- 課題
米欧関係を論じた下記の本文のうち、「WTOの再生を含む貿易政策も」を含む語句で始まり「拡散は歓迎すべき傾向である。」で終わる部分を、一字も変えずに再掲してください。

欧州委員会のペーパーは、米欧のパートナーシップを再活性化することを目的としているが、中国の挑戦への対応も一つの柱であるとも読めるらしい。そこには、米欧は、「権威主義の諸国」と「閉鎖された経済」に対抗して、西側の価値を改めて主張する「グローバルな同盟」の中に吸収すべきことが示唆されているとのことであるが、そのことの意味は必ずしも明らかではない。
米欧間の違いには様々あるが、すべて「グローバルな同盟」に容易に吸収出来るものでもないだろう。米欧間にはビッグ・テック企業を対象とするデータ保護、競争政策、課税政策のような容易に発火点となり得る問題がある。
WTOの再生を含む貿易政策も調整を要する。米欧間で中国に対する一体的なアプローチを打ち出すにしても、この種の問題は避けて通れず、中国に対する一体的なアプローチの前提にすらなり得よう。
一つ敢えて付け加えることがあるとすれば、「グローバルな同盟」を言うのなら、欧州は中国の挑戦を欧州という限られた戦場で受けて立つのではなく、視野をインド太平洋に広げることが求められるであろう。既に、フランスは2018年以来インド太平洋に対する関心を高めて来ている。ドイツは昨年9月にインド太平洋に対する政策指針を公表し、この地域でのグローバルな規範を擁護することにも関心を表明した。更に去る11月13日、オランダもこの地域に対する戦略を公表したが、「自由で開かれたインド太平洋」というビジョンの拡散は歓迎すべき傾向である。

- データ抜粋
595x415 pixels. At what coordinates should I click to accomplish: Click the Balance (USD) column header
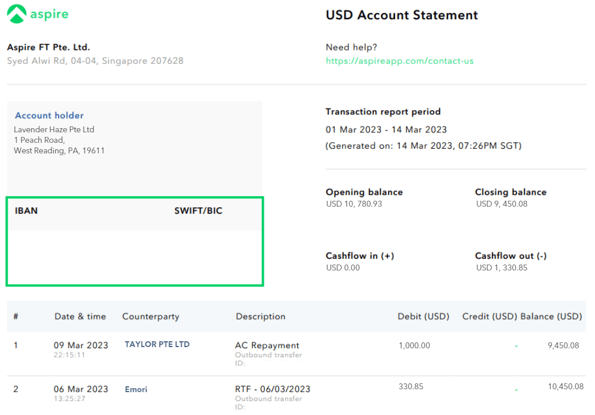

- 解答
WTOの再生を含む貿易政策も調整を要する。米欧間で中国に対する一体的なアプローチを打ち出すにしても、この種の問題は避けて通れず、中国に対する一体的なアプローチの前提にすらなり得よう。
一つ敢えて付け加えることがあるとすれば、「グローバルな同盟」を言うのなら、欧州は中国の挑戦を欧州という限られた戦場で受けて立つのではなく、視野をインド太平洋に広げることが求められるであろう。既に、フランスは2018年以来インド太平洋に対する関心を高めて来ている。ドイツは昨年9月にインド太平洋に対する政策指針を公表し、この地域でのグローバルな規範を擁護することにも関心を表明した。更に去る11月13日、オランダもこの地域に対する戦略を公表したが、「自由で開かれたインド太平洋」というビジョンの拡散は歓迎すべき傾向である。